*TASK REQUIREMENTS:*
Only the lines from the "Given: Click the Group Label input field" line through the last line of the material below belong in the answer, reproduced exactly and with no pictures.
^^^^^^^^
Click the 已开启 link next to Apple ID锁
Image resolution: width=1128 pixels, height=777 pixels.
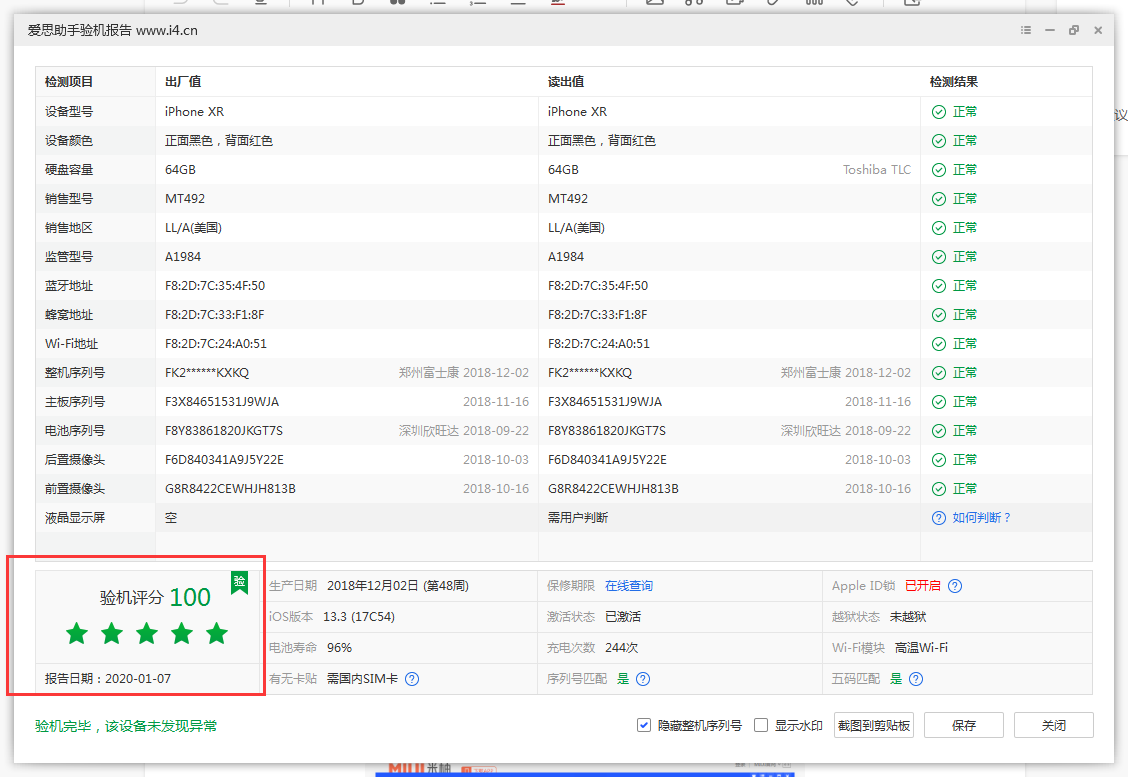click(921, 586)
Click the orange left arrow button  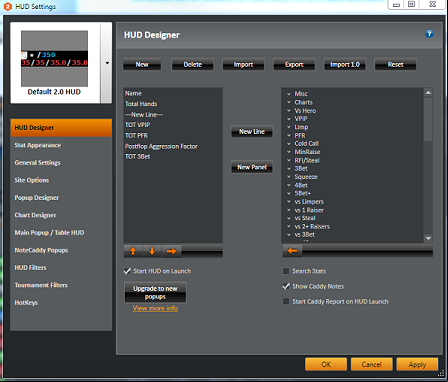coord(292,251)
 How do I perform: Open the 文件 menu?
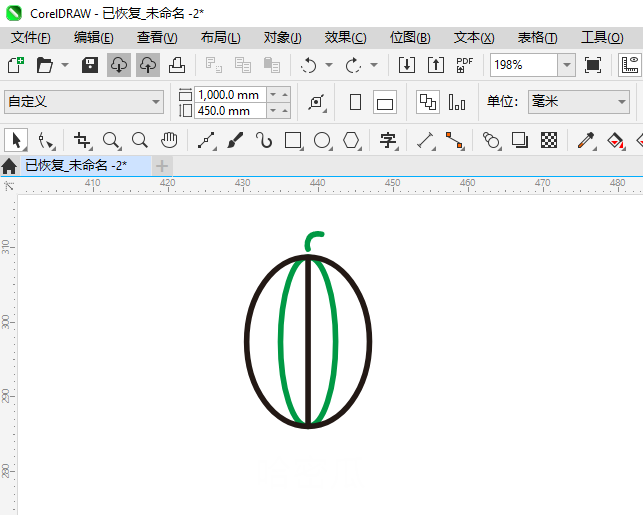[30, 37]
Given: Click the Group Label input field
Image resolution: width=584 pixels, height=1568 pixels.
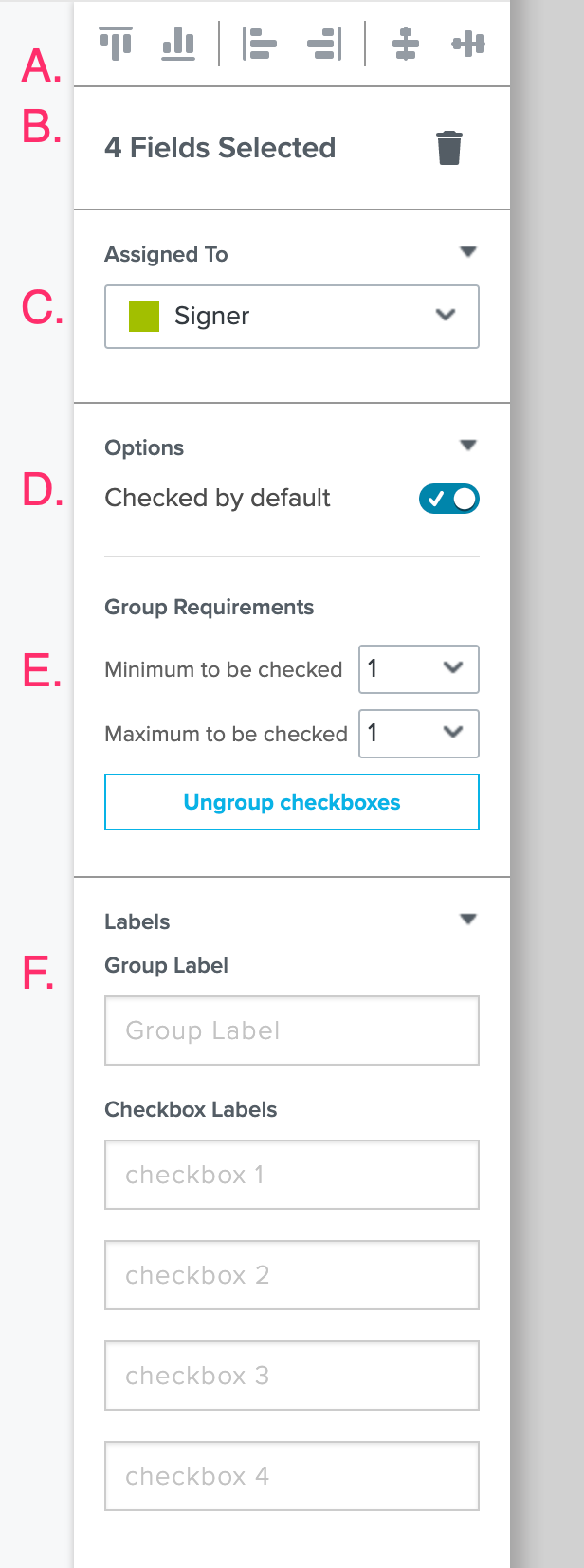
^^^^^^^^
*YOUR SOLUTION:*
Given: Click the Group Label input field
Image resolution: width=584 pixels, height=1568 pixels.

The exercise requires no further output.